A recent study has revealed that time-restricted feeding significantly impacts gene expression in mice. The work, published this week in Cell Metabolism, describes the system-wide impacts that occur as a result of this intermittent fasting and the potential implications for human health.

What is time-restricted feeding?

Time-restricted feeding is a form of intermittent fasting that involves splitting a 24-hour period into fasting and non-fasting time frames. Typically, all food intake will occur during a period of around eight to ten hours. Restricting food consumption in this way is known to have nutritional benefits in humans and is linked to decreased risk of certain cancers and conditions such as high blood pressure. Despite vast research on the topic, the underlying reasons for this remain unknown – although transcriptome changes have been previously implicated.

In an attempt to uncover the mechanisms behind these health benefits, the team from the Salk Institute analysed gene expression in various organs in mice to compare outcomes between those subjected to time-restricted feeding and those fed over a more traditional, unrestricted 24-hour (ad libitum) period.

A high-calorie experiment

The two groups of mice were fed the same high-calorie diet during the study – the only difference being the time frame in which it was provided. The animals were exposed to a diurnal cycle of 12-hours each of light and darkness. After seven weeks, gene expression in multiple organs was examined every two hours over a 24-hour time period using RNA-sequencing. This allowed for an analysis of the animals’ circadian rhythms in response to their diet.

The mice who were not subject to time-restricted feeding suffered weight gain and metabolic dysfunction over the course of the study. These effects were not seen in the restricted group. Expression of over 80% of the genes studied were revealed to be altered in the time-restricted group in response to diet. Gene expression was affected not only in a quantitative manner, but also rhythmically, with the time-restricted group exhibiting two distinct, diurnal periods of differential gene expression.

The effects were seen system-wide, with most tissues subject to gene expression alterations in some form. The affected genes included many which are known to control hormone expression and other vital biological processes – implying wide reaching effects on the body beyond basic nutrition.

Figure 2: Image showing different biological pathways affected by time-restricted feeding. Each large circle represents a different pathway. Each smaller red or blue circle indicating a gene that was either up- or down-regulated in the time-restricted feeding (TRF) group.

You are(n’t) what you eat

It goes without saying that diet is one of the most important risk factors for human health. However, this study shows that, in mice, the impacts of diet reach beyond what you choose to eat – the timing also matters. The knock-on effects of a high-calorie diet, such as the one used here, can potentially be mitigated through careful timing of food intake.

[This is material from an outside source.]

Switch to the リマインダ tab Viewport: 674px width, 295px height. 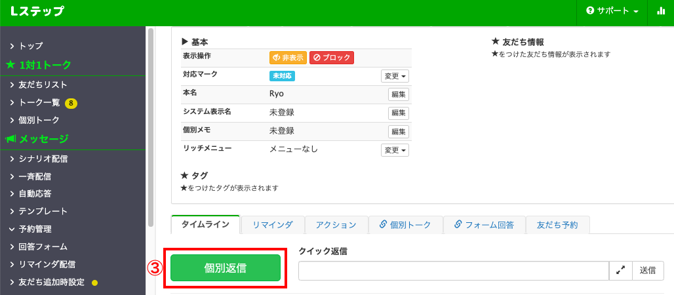(x=272, y=225)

The distinct stages of differential gene expression observed in mice as a result of the time-restricted diet showed that an organism’s inbuilt circadian rhythm is not the only significant trigger for phased gene expression. This finding is of particular interest, as disruption to the circadian rhythm has been previously linked to negative health outcomes in humans and other animals.

The observation that a time-restricted diet could impact gene expression in a similar rhythmic manner could be used to mitigate health risks in shift workers, for example. These individuals often need to eat, sleep and exercise at unconventional hours and are at a higher risk of health problems than traditional workers. The gene expression changes seen in this study could be linked to the onset of various conditions – researcher Satchidananda Panda stated that the “results open the door for looking more closely at how this nutritional intervention activates genes involved in specific diseases, such as cancer.”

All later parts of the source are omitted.